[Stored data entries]

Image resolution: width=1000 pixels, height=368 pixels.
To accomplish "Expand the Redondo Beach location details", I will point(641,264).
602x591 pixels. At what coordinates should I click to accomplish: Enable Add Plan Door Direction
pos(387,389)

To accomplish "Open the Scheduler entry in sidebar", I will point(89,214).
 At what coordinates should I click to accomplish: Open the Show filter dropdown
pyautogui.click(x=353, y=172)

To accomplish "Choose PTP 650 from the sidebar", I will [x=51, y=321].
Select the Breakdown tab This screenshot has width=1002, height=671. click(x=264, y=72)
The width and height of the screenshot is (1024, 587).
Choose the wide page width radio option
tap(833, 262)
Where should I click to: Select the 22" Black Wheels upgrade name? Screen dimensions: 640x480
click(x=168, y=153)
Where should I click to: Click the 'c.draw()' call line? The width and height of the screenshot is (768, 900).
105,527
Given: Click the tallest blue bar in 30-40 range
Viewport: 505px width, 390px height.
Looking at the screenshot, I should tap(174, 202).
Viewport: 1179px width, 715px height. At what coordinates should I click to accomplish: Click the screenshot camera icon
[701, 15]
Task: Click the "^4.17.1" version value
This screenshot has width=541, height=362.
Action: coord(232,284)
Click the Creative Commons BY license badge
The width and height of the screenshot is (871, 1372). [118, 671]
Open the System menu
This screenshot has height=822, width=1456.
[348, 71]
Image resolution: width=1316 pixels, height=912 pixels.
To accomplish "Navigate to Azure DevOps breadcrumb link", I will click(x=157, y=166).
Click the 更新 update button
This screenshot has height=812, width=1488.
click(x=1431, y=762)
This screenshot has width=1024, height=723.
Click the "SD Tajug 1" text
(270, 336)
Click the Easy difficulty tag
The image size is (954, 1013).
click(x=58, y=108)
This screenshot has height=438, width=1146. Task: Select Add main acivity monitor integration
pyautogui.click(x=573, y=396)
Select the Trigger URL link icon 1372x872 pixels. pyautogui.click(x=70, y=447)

- **Exercise objective**: Starting at the line that has "At what coordinates should I click to accomplish: Open" in the records above, restate word for word every line until the one that has "Image resolution: width=1316", and include that one as well.

- **Reply**:
 At what coordinates should I click to accomplish: Open the Show filter dropdown
pyautogui.click(x=353, y=172)

To accomplish "Choose PTP 650 from the sidebar", I will [x=51, y=321].
Select the Breakdown tab This screenshot has width=1002, height=671. click(x=264, y=72)
The width and height of the screenshot is (1024, 587).
Choose the wide page width radio option
tap(833, 262)
Where should I click to: Select the 22" Black Wheels upgrade name? Screen dimensions: 640x480
click(x=168, y=153)
Where should I click to: Click the 'c.draw()' call line? The width and height of the screenshot is (768, 900).
105,527
Given: Click the tallest blue bar in 30-40 range
Viewport: 505px width, 390px height.
Looking at the screenshot, I should tap(174, 202).
Viewport: 1179px width, 715px height. At what coordinates should I click to accomplish: Click the screenshot camera icon
[701, 15]
Task: Click the "^4.17.1" version value
This screenshot has width=541, height=362.
Action: coord(232,284)
Click the Creative Commons BY license badge
The width and height of the screenshot is (871, 1372). [118, 671]
Open the System menu
This screenshot has height=822, width=1456.
[348, 71]
Image resolution: width=1316 pixels, height=912 pixels.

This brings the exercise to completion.